Is a separation better than going to court?

Question: Is a separation agreement better than going to court?

Answer: In British Columbia parties have a choice of whether or not they go to Supreme Court or Provincial Court with respect to some issues. If parties are not seeking a divorce and simply want to deal with the issues of custody, access and support, they can proceed in Provincial Court. Some people believe this can be more cost effective as there are no filing fees and they can make use of family law mediators from the government free of charge. As with all mediation however, people should be aware of their rights before attending a family law mediator in Provincial Court because once they have agreed to an Order or filed an Agreement in Provincial Court, it will likely be impossible to have it reviewed.

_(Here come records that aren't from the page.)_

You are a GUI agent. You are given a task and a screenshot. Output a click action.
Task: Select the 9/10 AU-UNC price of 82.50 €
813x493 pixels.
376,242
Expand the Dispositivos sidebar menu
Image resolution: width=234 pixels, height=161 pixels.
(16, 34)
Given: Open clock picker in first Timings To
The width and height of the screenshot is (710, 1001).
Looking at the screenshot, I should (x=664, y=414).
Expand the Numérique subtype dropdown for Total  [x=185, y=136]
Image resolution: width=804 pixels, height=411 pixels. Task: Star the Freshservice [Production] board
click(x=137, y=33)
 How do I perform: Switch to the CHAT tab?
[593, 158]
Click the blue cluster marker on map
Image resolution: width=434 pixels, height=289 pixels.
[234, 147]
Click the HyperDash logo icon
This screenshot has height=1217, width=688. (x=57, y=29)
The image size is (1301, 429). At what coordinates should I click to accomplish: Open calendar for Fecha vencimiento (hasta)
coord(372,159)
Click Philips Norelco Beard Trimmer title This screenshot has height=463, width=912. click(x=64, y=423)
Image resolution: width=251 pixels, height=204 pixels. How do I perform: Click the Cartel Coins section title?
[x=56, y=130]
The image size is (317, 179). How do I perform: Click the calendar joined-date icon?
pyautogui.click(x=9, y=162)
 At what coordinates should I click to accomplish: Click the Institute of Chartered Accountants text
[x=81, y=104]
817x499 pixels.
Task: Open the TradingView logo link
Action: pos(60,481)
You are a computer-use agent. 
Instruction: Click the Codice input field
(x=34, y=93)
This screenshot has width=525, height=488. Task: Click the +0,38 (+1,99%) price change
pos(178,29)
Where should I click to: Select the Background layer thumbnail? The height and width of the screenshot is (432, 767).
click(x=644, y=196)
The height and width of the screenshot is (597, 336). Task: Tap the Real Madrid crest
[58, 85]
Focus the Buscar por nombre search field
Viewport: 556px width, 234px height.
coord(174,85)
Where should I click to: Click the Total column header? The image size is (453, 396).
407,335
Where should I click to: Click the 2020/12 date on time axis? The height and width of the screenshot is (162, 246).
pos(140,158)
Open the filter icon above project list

The Supreme Court of British Columbia is the only court in the province, which can deal with divorce and asset division. It also has jurisdiction to deal with custody and access matters, child support and spousal support under both the Family Relations Act and the Divorce Act. As well, it is often the better forum because document disclosure is required pursuant to the Rules of Court in a much broader way than in Provincial Court and other discovery mechanisms are available in Supreme Court and not Provincial Court. Further, if there is property at issue or a divorce at issue, because the Provincial Court cannot deal with these matters, if you commence an application in Provincial Court you may find that later on you have to commence an action in Supreme Court to deal with assets or a divorce, which can lead to having to fund two law suits on the same matter.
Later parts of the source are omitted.